See documentation on in the data type @ref _QCBORItem for all the
details on what is returned.
This function handles arrays and maps. When first encountered a @ref
QCBORItem will be returned with major type @ref QCBOR_TYPE_ARRAY or
@ref QCBOR_TYPE_MAP. @c QCBORItem.val.uCount will indicate the number
of Items in the array or map. Typically, an implementation will call
QCBORDecode_GetNext() in a for loop to fetch them all. When decoding
indefinite-length maps and arrays, @c QCBORItem.val.uCount is @c
UINT16_MAX and @c uNextNestLevel must be used to know when the end of
a map or array is reached.
Nesting level 0 is the outside top-most nesting level. For example,
in a CBOR structure with two items, an integer and a byte string
only, both would be at nesting level 0. A CBOR structure with an
array open, an integer and a byte string, would have the integer and
byte string as nesting level 1.
Here is an example of how the nesting level is reported with no arrays
or maps at all.
@verbatim
CBOR Structure Nesting Level
Integer 0
Byte String 0
@endverbatim
Here is an example of how the nesting level is reported with a simple
array and some top-level items.
@verbatim
Integer 0
Array (with 2 items) 0
Byte String 1
Byte string 1
Integer 0
@endverbatim
Here's a more complex example
@verbatim
Map with 2 items 0
Text string 1
Array with 3 integers 1
integer 2
integer 2
integer 2
text string 1
byte string 1
@endverbatim
In @ref _QCBORItem, @c uNextNestLevel is the nesting level for the
next call to QCBORDecode_GetNext(). It indicates if any maps or
arrays were closed out during the processing of the just-fetched @ref
QCBORItem. This processing includes a look-ahead for any breaks that
close out indefinite-length arrays or maps. This value is needed to
be able to understand the hierarchical structure. If @c
uNextNestLevel is not equal to @c uNestLevel the end of the current
map or array has been encountered. This works the same for both
definite and indefinite-length arrays.
This decoder support CBOR type 6 tagging. The decoding of particular
given tag value may be supported in one of three different ways.

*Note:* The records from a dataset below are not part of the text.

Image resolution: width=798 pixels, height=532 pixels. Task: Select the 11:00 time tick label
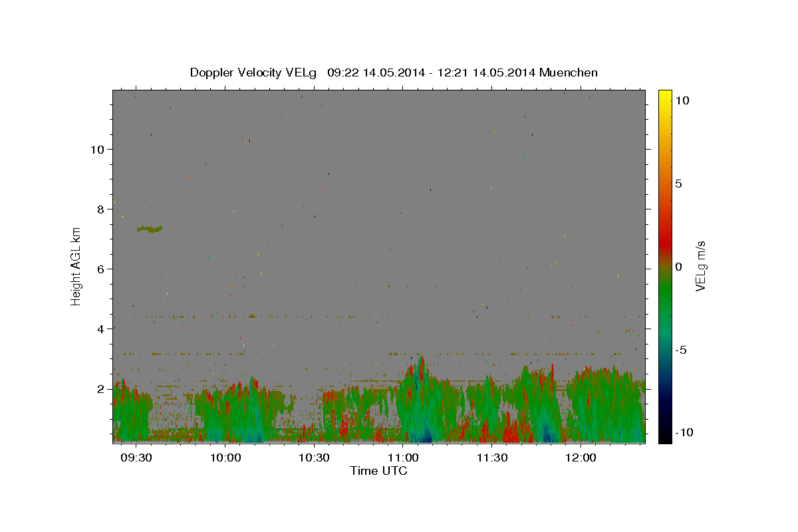(x=403, y=458)
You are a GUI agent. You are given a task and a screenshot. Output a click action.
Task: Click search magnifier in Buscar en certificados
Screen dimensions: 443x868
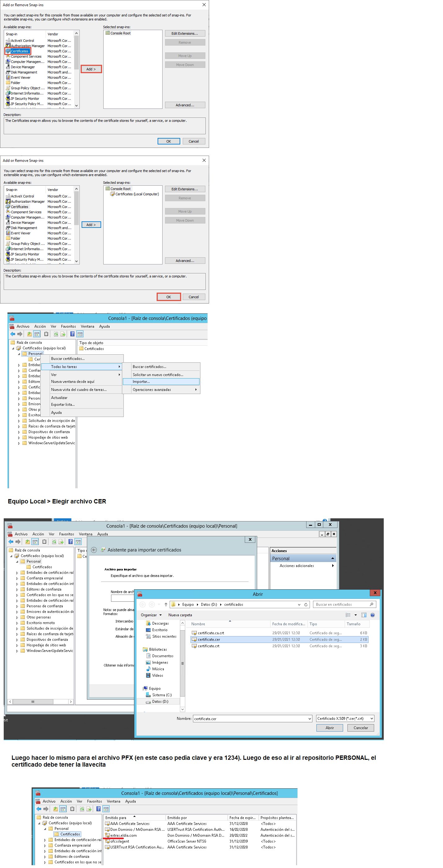point(371,605)
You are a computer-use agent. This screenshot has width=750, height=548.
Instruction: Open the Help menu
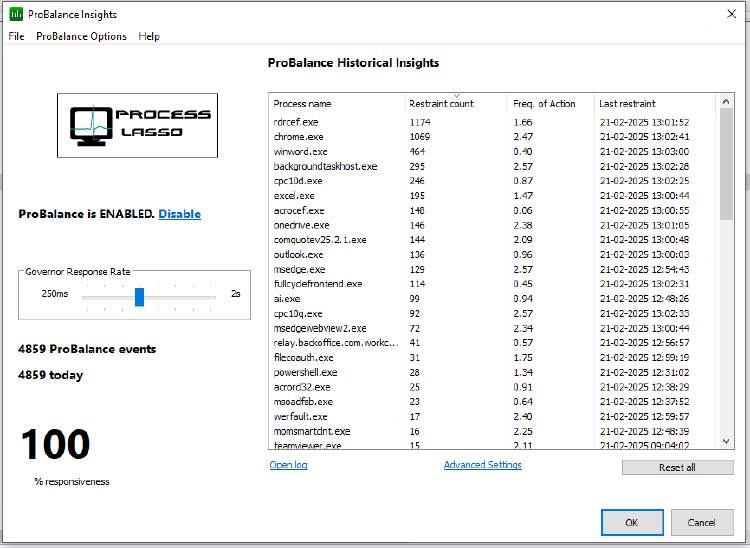coord(149,37)
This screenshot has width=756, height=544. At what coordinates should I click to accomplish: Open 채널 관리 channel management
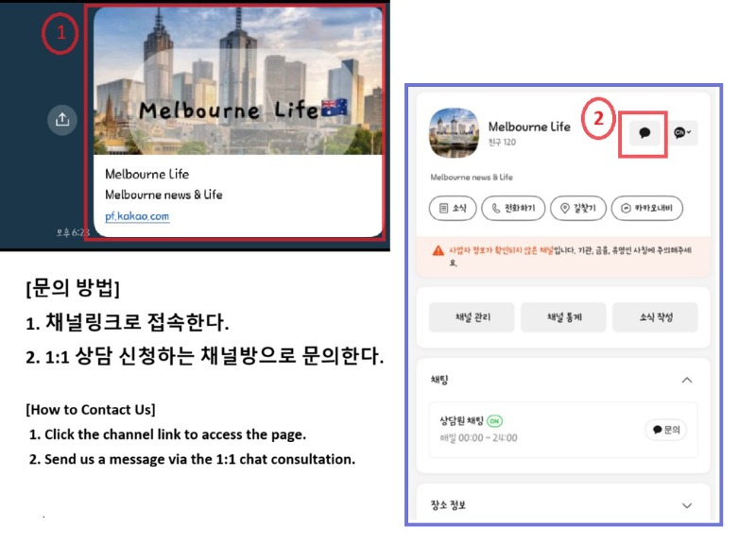pyautogui.click(x=472, y=317)
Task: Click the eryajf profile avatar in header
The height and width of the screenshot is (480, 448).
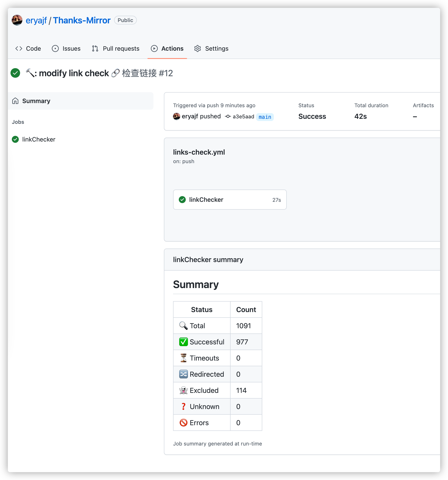Action: click(x=17, y=20)
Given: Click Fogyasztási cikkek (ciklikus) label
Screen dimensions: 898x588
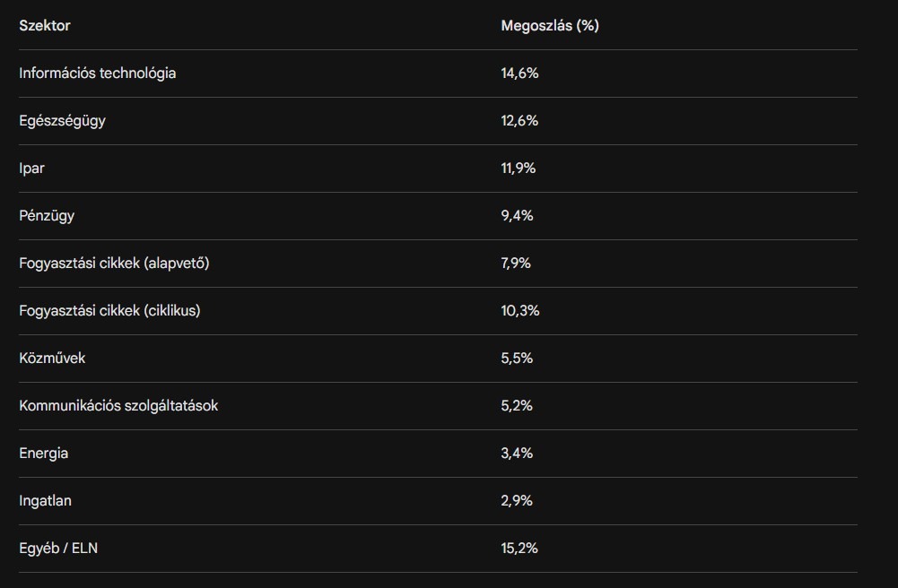Looking at the screenshot, I should (109, 311).
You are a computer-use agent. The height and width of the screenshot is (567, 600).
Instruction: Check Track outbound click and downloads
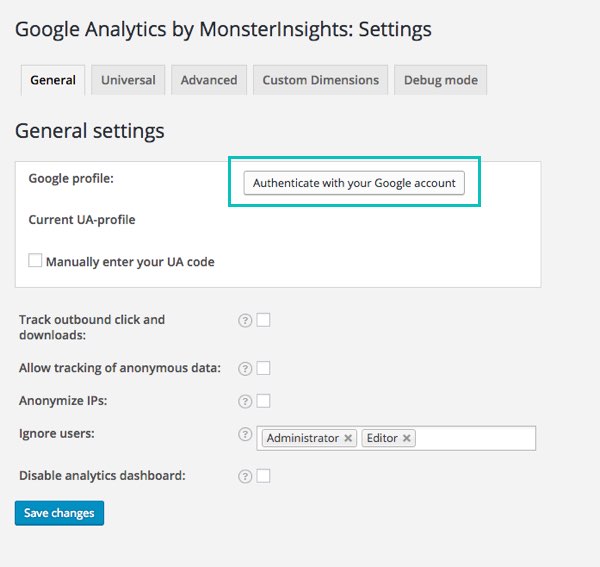click(264, 320)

First, some common tags are fully and transparently supported by
automatically decoding them and returning them in a @ref QCBORItem.

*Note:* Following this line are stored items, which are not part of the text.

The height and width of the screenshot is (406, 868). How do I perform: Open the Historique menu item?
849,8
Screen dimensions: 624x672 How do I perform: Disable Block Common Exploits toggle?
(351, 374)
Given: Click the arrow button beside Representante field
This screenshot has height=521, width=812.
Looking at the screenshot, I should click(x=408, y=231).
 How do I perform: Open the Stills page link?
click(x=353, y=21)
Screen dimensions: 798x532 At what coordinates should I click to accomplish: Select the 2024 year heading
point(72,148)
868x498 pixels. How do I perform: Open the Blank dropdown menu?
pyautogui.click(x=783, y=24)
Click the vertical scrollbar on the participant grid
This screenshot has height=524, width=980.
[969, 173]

These tags have a @c QCBOR_TYPE_XXX associated with them and manifest
pretty much the same as a standard CBOR type. @ref
QCBOR_TYPE_DATE_EPOCH and the @c epochDate member of @ref QCBORItem
is an example.
Second are tags that are automatically recognized, but not decoded.

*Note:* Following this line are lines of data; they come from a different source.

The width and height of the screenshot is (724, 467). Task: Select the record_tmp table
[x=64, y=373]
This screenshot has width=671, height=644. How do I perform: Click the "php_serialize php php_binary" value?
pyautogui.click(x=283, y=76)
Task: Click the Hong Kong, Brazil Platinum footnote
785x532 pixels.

These are tags that have a @c \#define of the form @c CBOR_TAG_XXX.
These are recorded in the @c uTagBits member of @ref QCBORItem. There
is an internal table that maps each bit to a particular tag value
allowing up to 64 tags on an individual item to be reported (it is
rare to have more than one or two). To find out if a particular tag
value is set call QCBORDecode_IsTagged() on the @ref QCBORItem. See
also QCBORDecode_GetNextWithTags().
Third are tags that are not automatically recognized, because they
are proprietary, custom or more recently registered with [IANA]
(https://www.iana.org/assignments/cbor-tags/cbor-tags.xhtml). The
internal mapping table has to be configured to recognize these. Call
QCBORDecode_SetCallerConfiguredTagList() to do that. Then
QCBORDecode_IsTagged() will work with them.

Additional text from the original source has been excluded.